- What to do -
Begin with the line containing "Task: Open the 685 Lượt thích list" and copy every line after it to the end of the entries, exactly, leaving out the lines before it.
Extracted entries section start
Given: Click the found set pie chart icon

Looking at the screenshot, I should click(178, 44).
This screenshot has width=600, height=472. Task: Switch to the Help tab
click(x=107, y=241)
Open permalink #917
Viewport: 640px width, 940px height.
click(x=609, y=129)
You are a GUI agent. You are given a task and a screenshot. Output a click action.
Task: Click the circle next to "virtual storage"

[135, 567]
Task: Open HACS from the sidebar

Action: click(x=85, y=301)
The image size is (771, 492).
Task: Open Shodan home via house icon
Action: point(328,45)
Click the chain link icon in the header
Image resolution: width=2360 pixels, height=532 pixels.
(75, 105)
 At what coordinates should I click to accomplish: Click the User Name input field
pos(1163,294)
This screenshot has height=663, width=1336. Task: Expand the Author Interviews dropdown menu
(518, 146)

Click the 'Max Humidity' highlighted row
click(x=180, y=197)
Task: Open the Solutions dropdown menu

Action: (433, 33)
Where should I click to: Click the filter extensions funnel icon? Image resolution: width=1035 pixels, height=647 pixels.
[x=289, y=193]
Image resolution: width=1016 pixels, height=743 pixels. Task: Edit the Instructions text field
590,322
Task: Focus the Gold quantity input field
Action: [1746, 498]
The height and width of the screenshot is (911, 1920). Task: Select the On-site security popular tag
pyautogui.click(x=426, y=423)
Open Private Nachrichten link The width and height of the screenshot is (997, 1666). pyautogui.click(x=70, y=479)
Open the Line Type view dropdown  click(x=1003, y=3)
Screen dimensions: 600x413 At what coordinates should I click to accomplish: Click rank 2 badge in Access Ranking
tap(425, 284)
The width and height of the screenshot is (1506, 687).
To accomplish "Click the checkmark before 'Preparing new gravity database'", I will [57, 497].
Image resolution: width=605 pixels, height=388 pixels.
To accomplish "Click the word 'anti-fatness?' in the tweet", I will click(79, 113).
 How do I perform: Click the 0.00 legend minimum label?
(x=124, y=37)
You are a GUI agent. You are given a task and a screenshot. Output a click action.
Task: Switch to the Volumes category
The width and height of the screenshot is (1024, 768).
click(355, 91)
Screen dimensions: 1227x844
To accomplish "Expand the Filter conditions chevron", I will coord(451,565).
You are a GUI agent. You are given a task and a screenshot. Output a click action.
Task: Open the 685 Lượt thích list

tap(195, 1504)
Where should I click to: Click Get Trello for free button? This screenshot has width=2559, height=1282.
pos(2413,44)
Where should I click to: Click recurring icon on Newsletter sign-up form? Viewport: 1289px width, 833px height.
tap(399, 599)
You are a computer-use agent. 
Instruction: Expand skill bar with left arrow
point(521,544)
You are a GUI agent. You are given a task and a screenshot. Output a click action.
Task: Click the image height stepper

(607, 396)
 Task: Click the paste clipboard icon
Extracted entries section end
- Answer area -
Task: Open the 685 Lượt thích list

tap(195, 1504)
Where should I click to: Click Get Trello for free button? This screenshot has width=2559, height=1282.
pos(2413,44)
Where should I click to: Click recurring icon on Newsletter sign-up form? Viewport: 1289px width, 833px height.
tap(399, 599)
You are a computer-use agent. 
Instruction: Expand skill bar with left arrow
point(521,544)
You are a GUI agent. You are given a task and a screenshot. Output a click action.
Task: Click the image height stepper

(607, 396)
 Task: Click the paste clipboard icon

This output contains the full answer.